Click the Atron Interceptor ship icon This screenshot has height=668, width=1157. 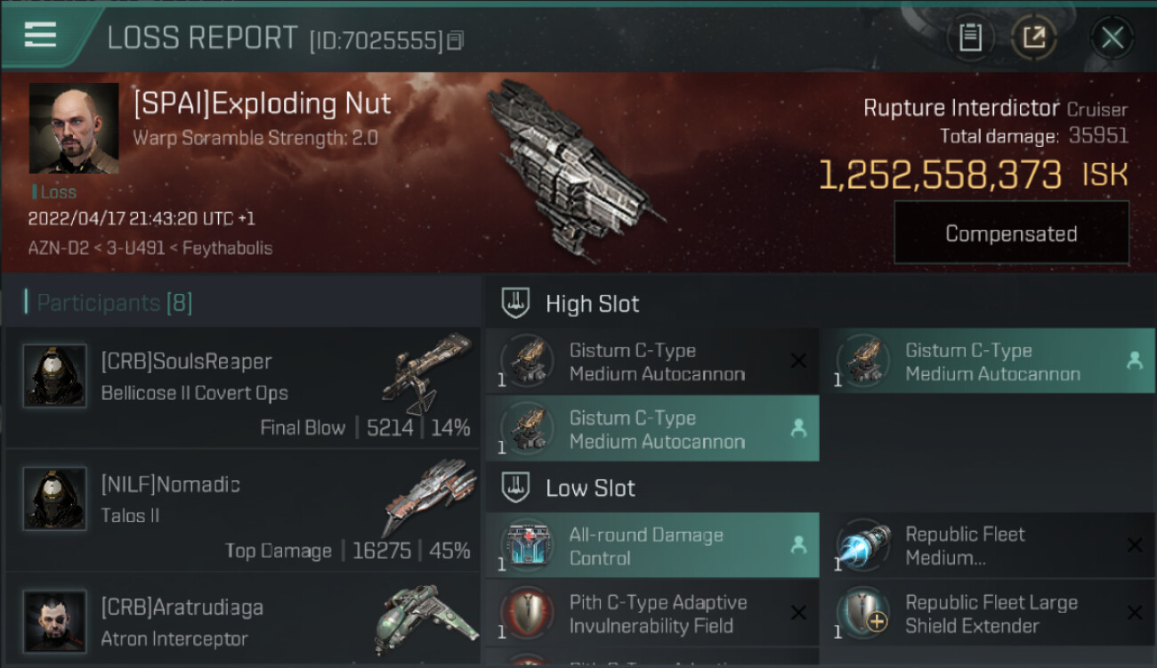coord(425,619)
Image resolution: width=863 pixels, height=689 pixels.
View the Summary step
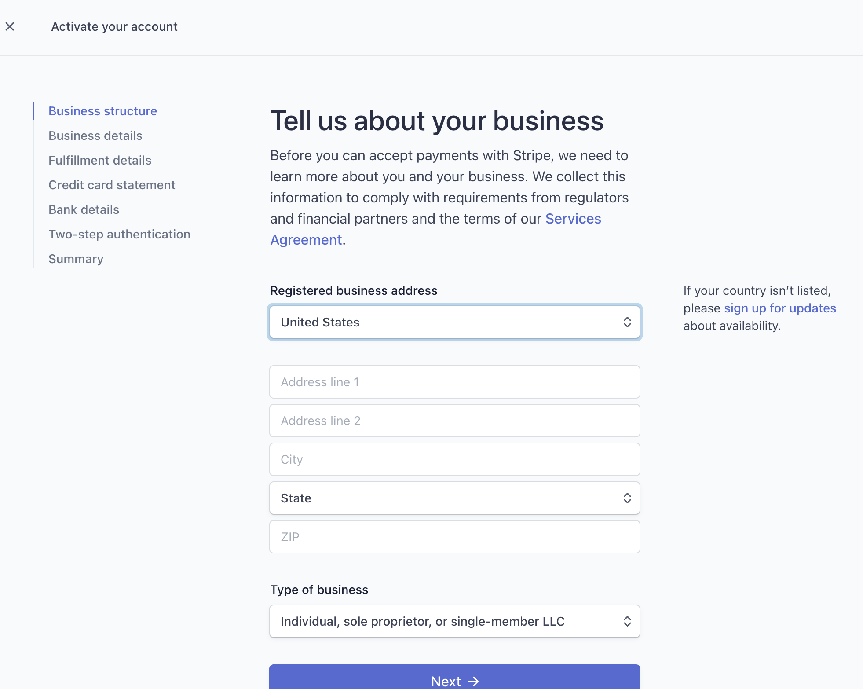point(76,259)
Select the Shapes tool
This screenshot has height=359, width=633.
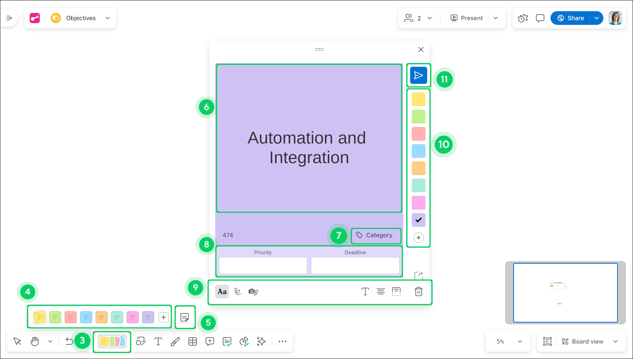[141, 341]
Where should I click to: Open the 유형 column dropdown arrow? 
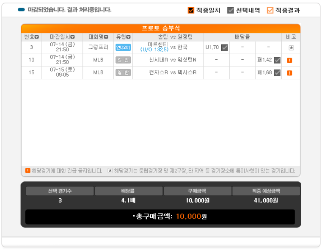pos(128,37)
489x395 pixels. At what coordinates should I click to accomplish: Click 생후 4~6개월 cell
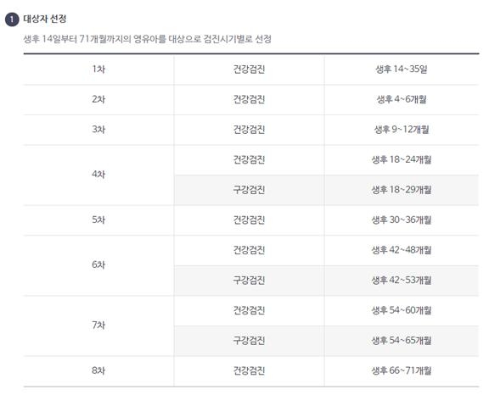click(x=402, y=99)
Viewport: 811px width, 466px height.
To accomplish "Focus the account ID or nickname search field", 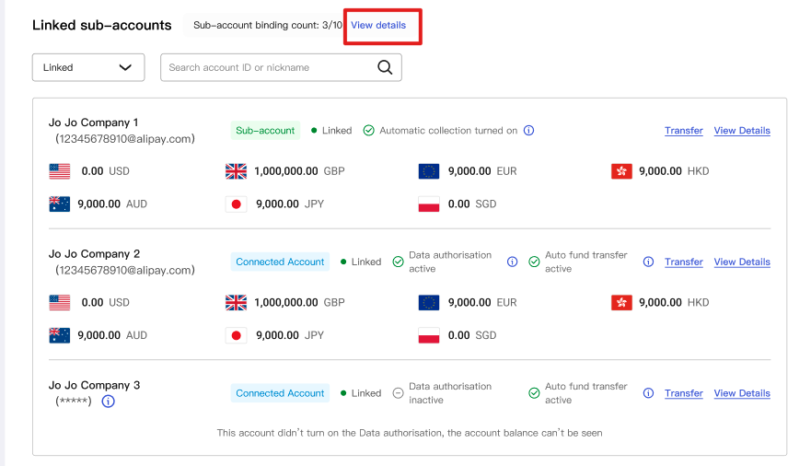I will coord(267,67).
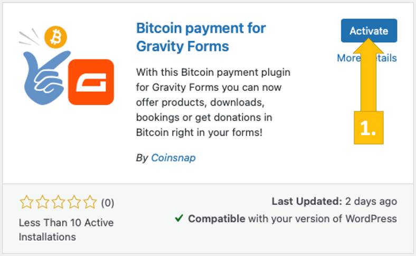Click the second rating star
The image size is (416, 256).
tap(42, 202)
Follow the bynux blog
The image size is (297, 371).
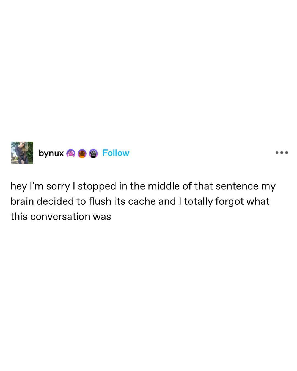116,153
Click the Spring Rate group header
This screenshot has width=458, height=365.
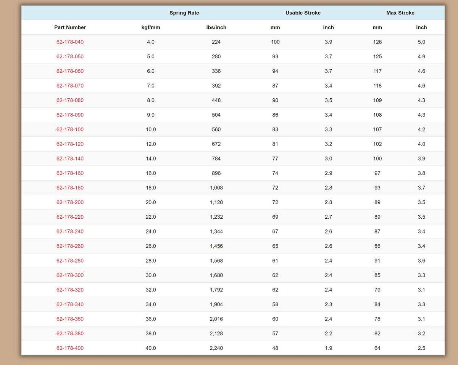[184, 13]

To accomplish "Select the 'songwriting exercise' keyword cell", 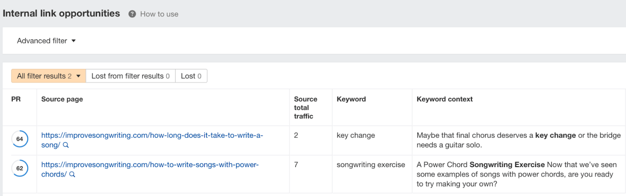I will pyautogui.click(x=371, y=165).
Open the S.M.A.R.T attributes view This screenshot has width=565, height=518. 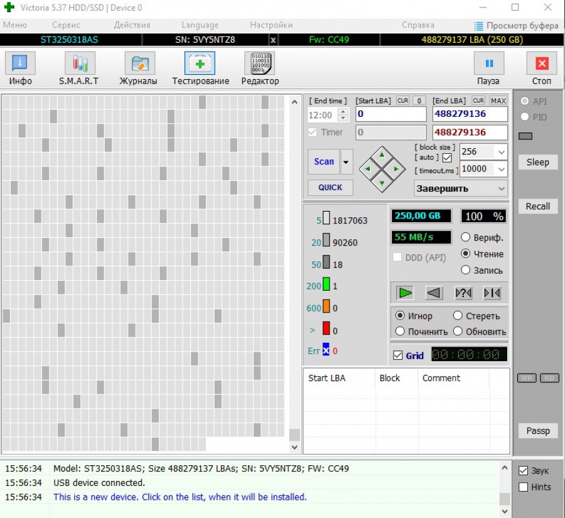click(79, 68)
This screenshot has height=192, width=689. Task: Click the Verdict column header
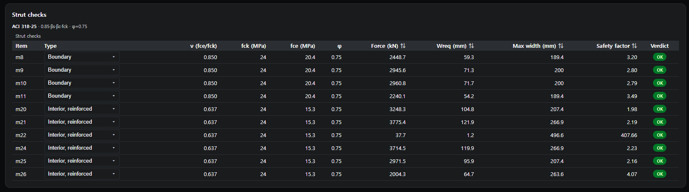point(659,46)
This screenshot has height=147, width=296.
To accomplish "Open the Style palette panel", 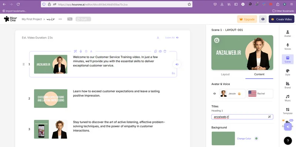I will pos(287,72).
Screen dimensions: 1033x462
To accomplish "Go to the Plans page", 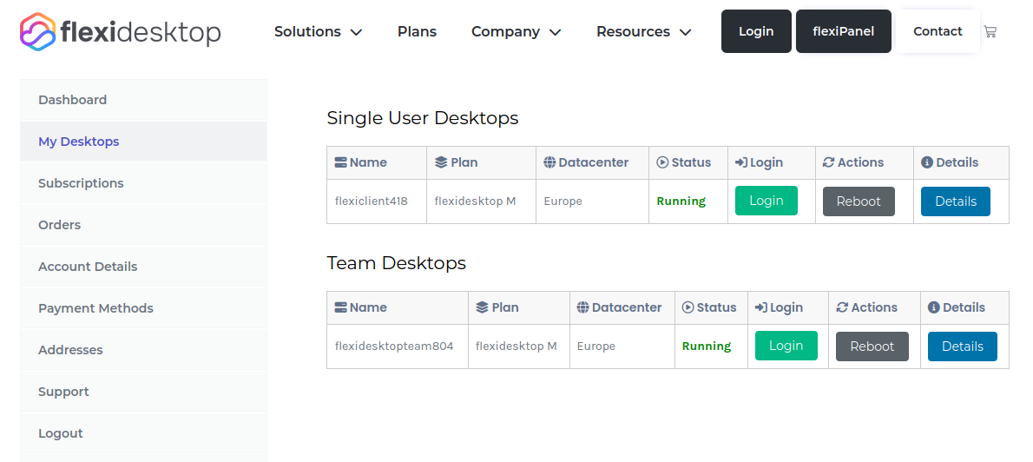I will coord(417,32).
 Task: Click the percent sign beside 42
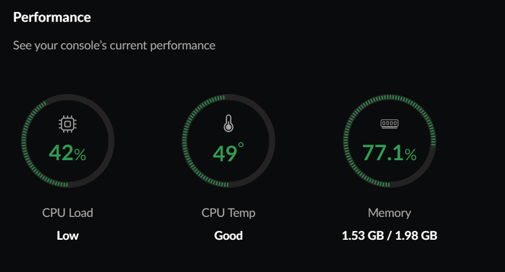pos(80,155)
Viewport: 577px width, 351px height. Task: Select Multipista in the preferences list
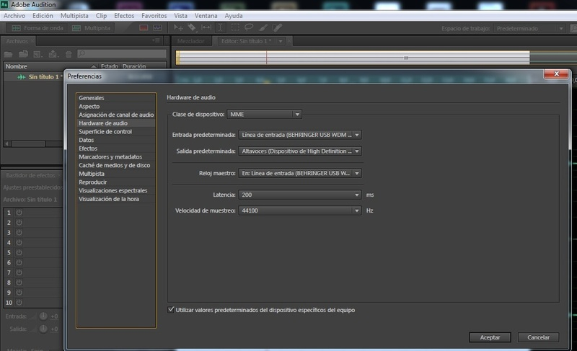pyautogui.click(x=92, y=174)
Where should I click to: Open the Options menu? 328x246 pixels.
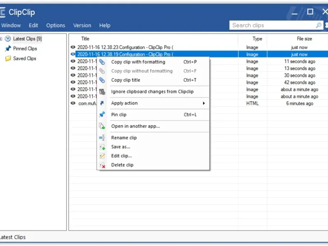(55, 25)
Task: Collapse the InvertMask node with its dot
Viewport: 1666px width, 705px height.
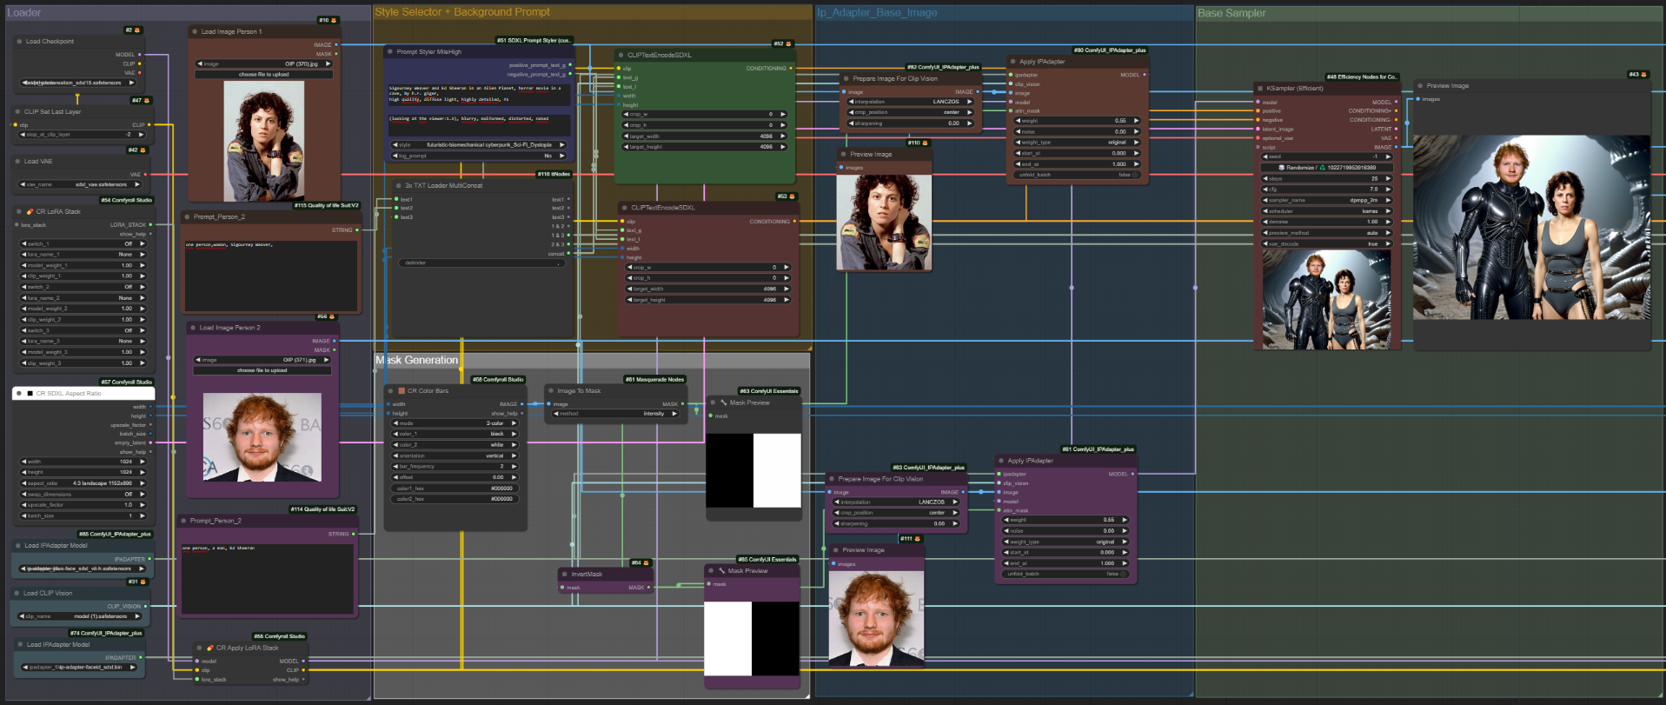Action: (564, 575)
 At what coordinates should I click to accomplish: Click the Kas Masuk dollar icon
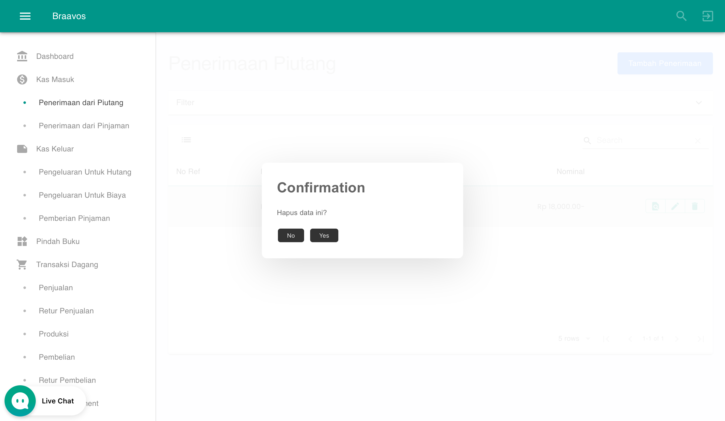[x=22, y=79]
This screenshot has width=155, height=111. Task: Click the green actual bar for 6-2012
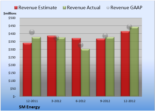(x=85, y=73)
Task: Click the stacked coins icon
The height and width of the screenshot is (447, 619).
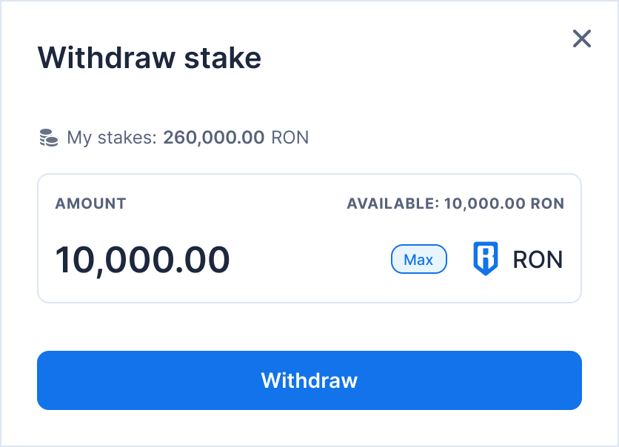Action: tap(48, 138)
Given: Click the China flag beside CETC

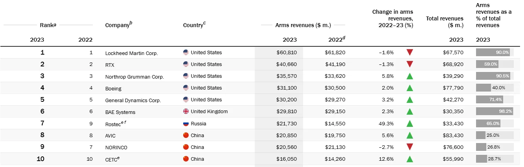Looking at the screenshot, I should (x=186, y=159).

*-*-*

## Description of the task:
Omitting all pictures, retype exactly the lines from the line containing "Task: Click the percent sign beside 42" down to the last line above, both ends included.

## Response to this task:
 Task: Click the percent sign beside 42
pos(80,155)
Viewport: 577px width, 351px height. Task: Select Multipista in the preferences list
pyautogui.click(x=92, y=174)
Where should I click to: Open the Options menu? 328x246 pixels.
(55, 25)
Task: Collapse the InvertMask node with its dot
Viewport: 1666px width, 705px height.
Action: (564, 575)
 At what coordinates should I click to accomplish: Click the Kas Masuk dollar icon
[x=22, y=79]
This screenshot has width=155, height=111. Task: Click the green actual bar for 6-2012
(x=85, y=73)
Task: Click the stacked coins icon
The height and width of the screenshot is (447, 619).
Action: tap(48, 138)
Given: Click the China flag beside CETC

Looking at the screenshot, I should (x=186, y=159).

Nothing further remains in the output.